**AIM OF THE TASK:** Please tally the lines in the records that include the word "България" and answer with the bare number.

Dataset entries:
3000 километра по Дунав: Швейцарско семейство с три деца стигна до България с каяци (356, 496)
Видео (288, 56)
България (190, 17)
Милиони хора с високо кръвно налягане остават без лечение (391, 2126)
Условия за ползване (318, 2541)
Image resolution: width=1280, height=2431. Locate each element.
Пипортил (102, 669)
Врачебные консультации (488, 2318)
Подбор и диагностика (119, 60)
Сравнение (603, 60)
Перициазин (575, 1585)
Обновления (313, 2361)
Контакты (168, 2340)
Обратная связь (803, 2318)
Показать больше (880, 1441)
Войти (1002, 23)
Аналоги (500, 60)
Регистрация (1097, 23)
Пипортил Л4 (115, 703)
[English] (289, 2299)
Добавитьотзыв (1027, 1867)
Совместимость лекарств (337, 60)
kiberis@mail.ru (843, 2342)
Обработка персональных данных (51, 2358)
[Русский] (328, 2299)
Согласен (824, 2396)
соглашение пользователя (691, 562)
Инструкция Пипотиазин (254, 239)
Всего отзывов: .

**RESPONSE AREA:** 2